I just finished Nietzsche’s On the Genealogy of Morality. While I digest the book for a longer write-up, here are some passages I found thought provoking:
We modern men are heirs to the ancient practice of vivisecting our consciences, and inflicting curelty upon our animal selves. This we have practices for the longest time, and it has perhaps become our characteristic art; at any rate it represents our refinement, the indulgence of our taste. Man has for too long regarded his natural inclinations maliciously, and thus eventually, they have become in his mind associated with ‘bad conscience.’
And
Except for the ascetic ideal, Man, the animal man, has had no meaning.

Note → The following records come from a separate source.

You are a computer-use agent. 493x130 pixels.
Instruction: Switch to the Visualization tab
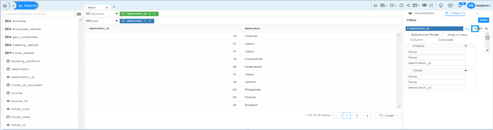422,13
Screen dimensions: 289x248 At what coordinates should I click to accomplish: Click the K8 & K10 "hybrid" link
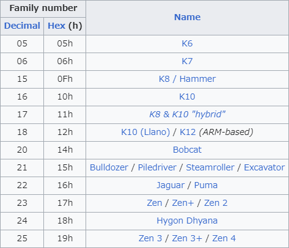187,114
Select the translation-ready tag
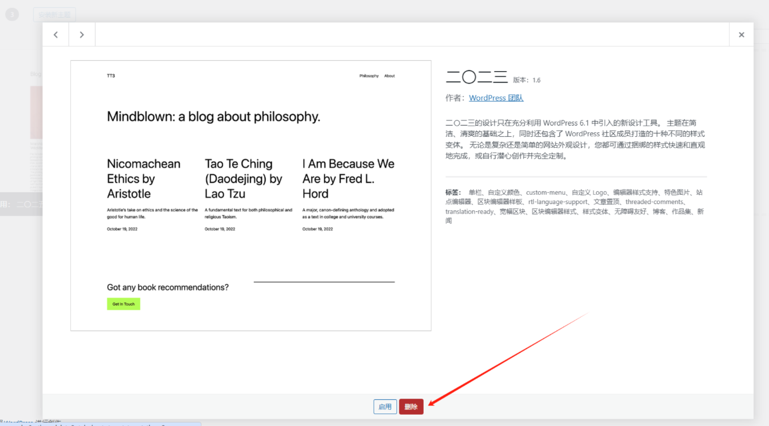Image resolution: width=769 pixels, height=426 pixels. point(467,211)
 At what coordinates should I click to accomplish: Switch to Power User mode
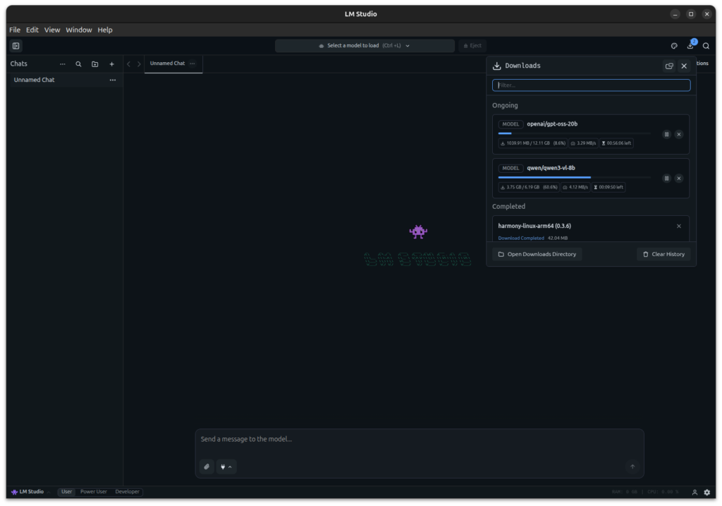[93, 492]
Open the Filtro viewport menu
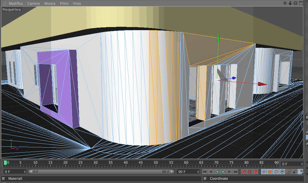308x183 pixels. (64, 3)
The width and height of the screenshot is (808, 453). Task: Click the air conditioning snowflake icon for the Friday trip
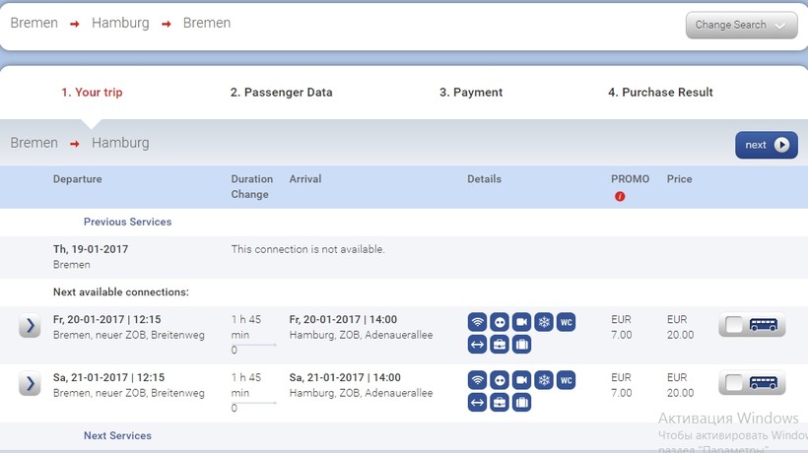pos(543,323)
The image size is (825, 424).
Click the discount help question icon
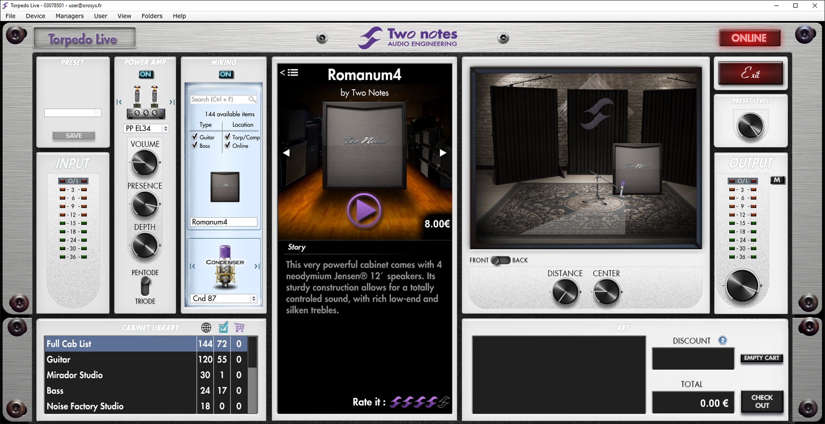point(723,341)
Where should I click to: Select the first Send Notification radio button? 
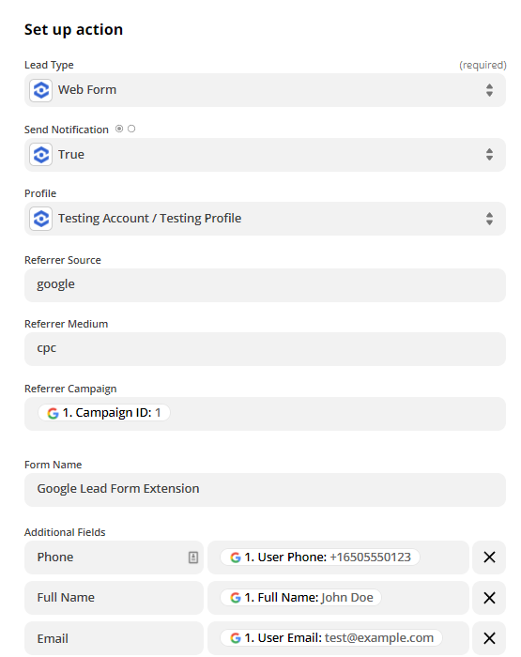coord(119,129)
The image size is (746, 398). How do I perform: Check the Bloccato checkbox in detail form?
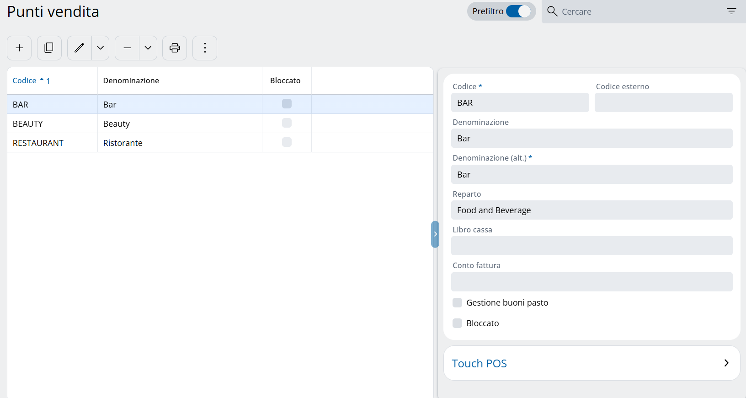pos(457,323)
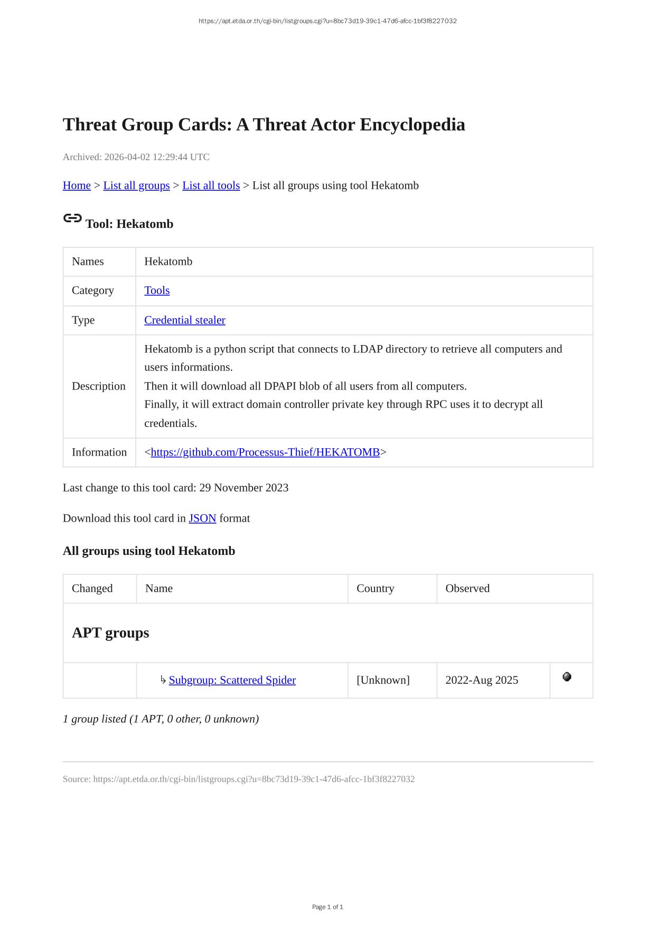Click the APT groups section heading
Viewport: 656px width, 928px height.
tap(110, 633)
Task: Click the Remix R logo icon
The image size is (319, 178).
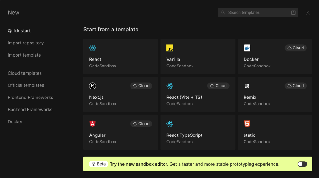Action: 247,86
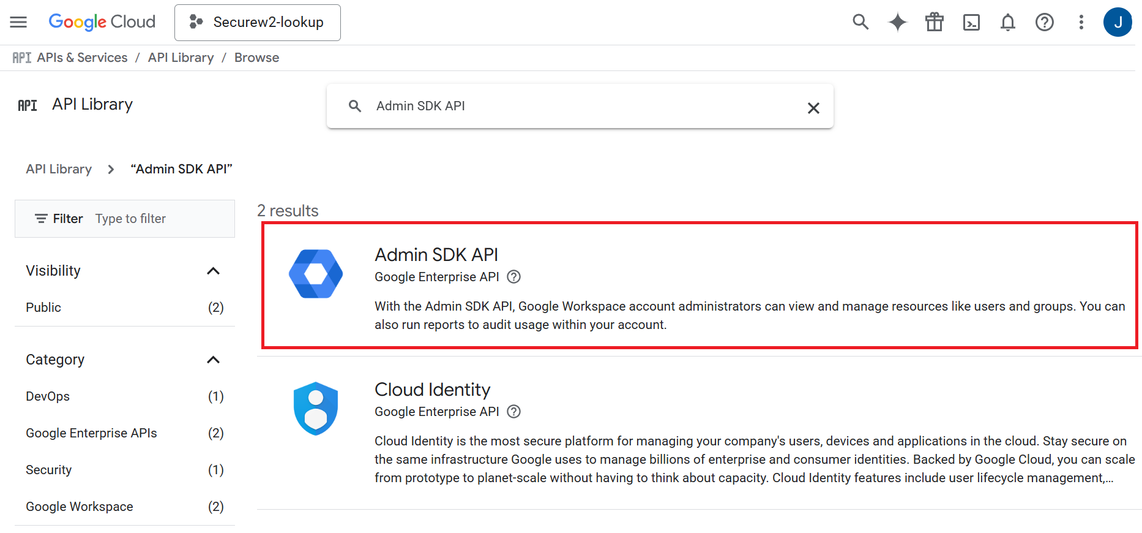Open the main navigation hamburger menu
Screen dimensions: 1142x533
pyautogui.click(x=18, y=22)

His existence on earth had no purpose; ‘what is the purpose of Man at all?’ was a question without an answer; the will for man and the world was lacking; behind every great human destiny rang, like a refrain, a still greater ‘in vain!’ The ascetic ideal simply means that something was lacking, that man was surrounded by a tremendous void – he did not know how to justify himself, to explain himself, to affirm himself; he suffered from the problem of his own meaning. He suffered also in other ways; he was in the main a diseased animal; his problem was not suffering itself, though, but the lack of an answer to that crying question, ‘Why do we suffer?’…. The senselessness of suffering, not suffering itself, was the curse which lay upon humanity… any meaning is better than no meaning… man will desire oblivion rather than not desire at all.
If that piqued your interest, but you don’t feel up to the whole book, I highly recommend the Talking Politics: The History of Ideas episode on the book. If Stoicism is the most overrated philosophy in the self-help section, Nietzsche is the most underrated.